We had two aims in using the training corpus: (1) to estimate the importance of the structural anaphoric accessibility space, and (2) to define an adequate set of constraints and preferences (experiments 0, 1, 2, and 3). The test corpus was reserved to obtain the final evaluation.
In addition, the entire corpus was manually annotated with two different goals: (1) to identify further discourse structural properties such as adjacency pairs and topics, and (2) to identify anaphors and antecedents. Although we annotated the corpus manually, there are at present some automatic systems for performing adjacency pair tagging (the Basurde Project [Basurde Project 1998], for example), as well as for automatic topic tagging [Reynar 1999] or automatic topic extraction (see the method for anaphora resolution described in Section 4).
The annotation of conversational structure was carried out as described in the next paragraph.
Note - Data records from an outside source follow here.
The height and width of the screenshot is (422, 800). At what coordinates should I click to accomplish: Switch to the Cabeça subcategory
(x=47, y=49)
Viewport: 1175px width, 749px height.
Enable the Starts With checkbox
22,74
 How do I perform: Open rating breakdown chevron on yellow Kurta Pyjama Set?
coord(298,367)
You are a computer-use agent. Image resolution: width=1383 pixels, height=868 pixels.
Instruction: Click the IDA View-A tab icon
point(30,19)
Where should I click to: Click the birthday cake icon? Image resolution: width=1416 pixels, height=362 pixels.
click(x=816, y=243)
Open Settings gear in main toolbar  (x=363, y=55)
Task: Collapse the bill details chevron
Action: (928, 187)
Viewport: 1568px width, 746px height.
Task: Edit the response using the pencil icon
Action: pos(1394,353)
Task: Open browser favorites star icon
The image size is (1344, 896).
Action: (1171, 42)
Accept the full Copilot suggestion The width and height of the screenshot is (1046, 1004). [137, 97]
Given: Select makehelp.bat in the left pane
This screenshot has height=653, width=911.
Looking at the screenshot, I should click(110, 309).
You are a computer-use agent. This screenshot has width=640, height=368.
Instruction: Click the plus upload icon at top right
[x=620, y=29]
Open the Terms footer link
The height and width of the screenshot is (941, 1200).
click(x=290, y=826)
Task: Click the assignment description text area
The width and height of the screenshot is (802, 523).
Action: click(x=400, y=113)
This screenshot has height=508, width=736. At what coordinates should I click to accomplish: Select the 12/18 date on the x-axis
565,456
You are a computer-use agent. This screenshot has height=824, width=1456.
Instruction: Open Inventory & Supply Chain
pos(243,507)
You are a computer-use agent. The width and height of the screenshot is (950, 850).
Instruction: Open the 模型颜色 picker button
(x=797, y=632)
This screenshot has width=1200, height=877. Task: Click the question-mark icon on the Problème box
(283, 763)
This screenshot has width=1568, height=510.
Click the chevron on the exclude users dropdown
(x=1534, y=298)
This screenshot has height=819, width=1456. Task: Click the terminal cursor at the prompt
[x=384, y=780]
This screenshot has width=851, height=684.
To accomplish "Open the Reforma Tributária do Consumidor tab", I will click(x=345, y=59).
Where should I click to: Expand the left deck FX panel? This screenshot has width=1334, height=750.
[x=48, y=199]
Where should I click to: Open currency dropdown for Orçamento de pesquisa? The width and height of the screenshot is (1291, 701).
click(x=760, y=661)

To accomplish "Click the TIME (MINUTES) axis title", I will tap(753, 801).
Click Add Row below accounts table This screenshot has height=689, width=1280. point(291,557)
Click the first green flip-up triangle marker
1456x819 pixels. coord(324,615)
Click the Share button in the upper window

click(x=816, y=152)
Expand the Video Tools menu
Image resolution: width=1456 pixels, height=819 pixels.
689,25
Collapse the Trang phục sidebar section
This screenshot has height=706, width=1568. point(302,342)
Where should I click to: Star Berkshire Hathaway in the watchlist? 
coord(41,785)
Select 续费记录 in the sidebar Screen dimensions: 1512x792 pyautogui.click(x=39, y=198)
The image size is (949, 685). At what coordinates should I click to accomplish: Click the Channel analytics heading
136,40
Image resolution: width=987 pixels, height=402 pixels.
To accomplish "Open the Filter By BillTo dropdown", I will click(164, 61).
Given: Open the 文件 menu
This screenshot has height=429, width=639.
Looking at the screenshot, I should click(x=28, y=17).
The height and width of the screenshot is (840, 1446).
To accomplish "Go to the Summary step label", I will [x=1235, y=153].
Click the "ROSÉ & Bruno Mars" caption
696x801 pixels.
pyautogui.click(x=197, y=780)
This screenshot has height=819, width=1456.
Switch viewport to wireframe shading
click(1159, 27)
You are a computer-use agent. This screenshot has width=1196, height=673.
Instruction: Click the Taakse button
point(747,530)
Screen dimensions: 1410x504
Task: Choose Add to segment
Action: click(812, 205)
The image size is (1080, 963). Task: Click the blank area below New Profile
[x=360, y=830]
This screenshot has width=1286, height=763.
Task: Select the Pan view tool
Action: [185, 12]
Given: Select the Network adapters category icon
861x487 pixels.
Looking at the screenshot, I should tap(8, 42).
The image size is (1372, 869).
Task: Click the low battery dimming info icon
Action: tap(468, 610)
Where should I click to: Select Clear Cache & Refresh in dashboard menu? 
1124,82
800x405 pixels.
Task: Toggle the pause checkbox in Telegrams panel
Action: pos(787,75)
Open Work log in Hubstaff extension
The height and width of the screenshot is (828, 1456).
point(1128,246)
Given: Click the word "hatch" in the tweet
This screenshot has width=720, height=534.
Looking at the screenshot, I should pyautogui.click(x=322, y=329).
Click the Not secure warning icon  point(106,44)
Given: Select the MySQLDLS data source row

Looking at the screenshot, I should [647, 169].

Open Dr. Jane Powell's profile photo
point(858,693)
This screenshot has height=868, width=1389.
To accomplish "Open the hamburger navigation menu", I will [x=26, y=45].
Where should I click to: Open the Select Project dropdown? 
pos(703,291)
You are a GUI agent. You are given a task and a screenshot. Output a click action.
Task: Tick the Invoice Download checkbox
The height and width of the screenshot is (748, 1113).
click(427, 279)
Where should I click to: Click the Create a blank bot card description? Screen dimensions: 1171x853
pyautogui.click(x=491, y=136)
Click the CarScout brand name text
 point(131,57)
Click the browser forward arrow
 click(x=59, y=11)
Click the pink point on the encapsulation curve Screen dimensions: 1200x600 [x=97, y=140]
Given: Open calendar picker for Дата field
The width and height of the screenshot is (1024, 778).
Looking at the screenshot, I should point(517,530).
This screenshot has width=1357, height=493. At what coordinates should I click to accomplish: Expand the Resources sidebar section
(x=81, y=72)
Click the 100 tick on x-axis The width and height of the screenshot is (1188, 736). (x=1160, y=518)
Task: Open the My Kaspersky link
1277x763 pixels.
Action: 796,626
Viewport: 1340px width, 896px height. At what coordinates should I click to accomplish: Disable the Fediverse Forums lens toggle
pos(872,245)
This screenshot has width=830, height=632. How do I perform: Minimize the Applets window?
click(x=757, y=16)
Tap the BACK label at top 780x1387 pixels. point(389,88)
An important aspect of dialogue structure annotation is the training phase, which assures reliability among annotators.
The annotation phase was accomplished as follows: (1) two annotators were selected, (2) an agreement7 was reached between the two annotators with regard to the annotation scheme using a training corpus, (3) the annotation was then carried out by both annotators in parallel over the test corpus, and (4) a reliability study was carried out on the annotation [Carletta et al. 1997]. The reliability study used the kappa statistic that measures the affinity between the annotations of the two annotators by making judgments about categories. For computing the kappa (k) statistic, see Siegel and Castellan 1988.8
Because turns are marked during the transcription phase, the annotator merely classifies turns according to the turn types described in Section 3 and then relates each initiative intervention ITI to its reaction intervention ITR, thereby defining adjacency pairs. Since this task simply requires classification, it is easily measured using the kappa statistic.
Concurrently, topics were identified. This task was also simple, since the corpus used for these experiments is organized into short dialogues and each dialogue has only one main topic or theme, and since these are introduced clearly by means of the client's intervention at the beginning of each dialogue. As a result, we detected no discrepancies between annotators with regard to the topic identification. Therefore, there was no need to measure this task using the kappa statistic.
According to Carletta et al., a k measurement between 0.68 and 0.80 allows us to make positive conclusions, and if k is greater than 0.80, we have total reliability between the results of the annotators.
In those cases where a discrepancy was found between the annotators, the following criterion was applied: each dialogue was assigned a main annotator whose annotation was considered definitive in the event that there were discrepancies between the two accounts. In order to guarantee balance, each annotator was the main annotator for exactly 50% of the dialogues.
Once both annotators had finished the annotation, the reliability study was carried out, with a resultant kappa measurement of 0.91. We therefore consider the annotation obtained for the evaluation to be totally reliable.
Since the annotated texts would be processed by an anaphora resolution system, we developed an SGML tagging format.
Generally, this SGML markup will have the following form:
<ELEMENT-NAME ATTRIBUTE-NAME="VALUE" ...> text-string </ELEMENT-NAME>Thus, the following notations are used in each case:
<TOPIC> Topic-entity </TOPIC>
<AP ID="number"> Adjacency-pair </AP>where ID is an identification number used to arrange the adjacency pairs in sequential order
<IT TYPE="R|I" SPEAKER="speaker"> Intervention-turn </IT>where TYPE may be ``R'' or ``I'' (Reaction or Initiative) and SPEAKER is the indicator for the speaker whose turn it is
<CT SPEAKER="speaker"> Continuing-turn </CT>The format is exemplified in Figure 4.
In addition, the corpus was tagged using the POS tagger technique described by Pla and Prieto 1998. From this, we obtained morphological and lexical information. The corpus was then parsed using the SUPP partial parser proposed by Martínez-Barco et al. 1998 in order to obtain syntactic information. Finally, the proposed anaphora resolution algorithm was applied.
Several studies were then carried out in order to identify the importance of defining an adequate anaphoric accessibility space and of defining a constraint and preference system based on this space. In these studies, we compared the output of the anaphora resolution system with the manual annotation and generated several statistical results.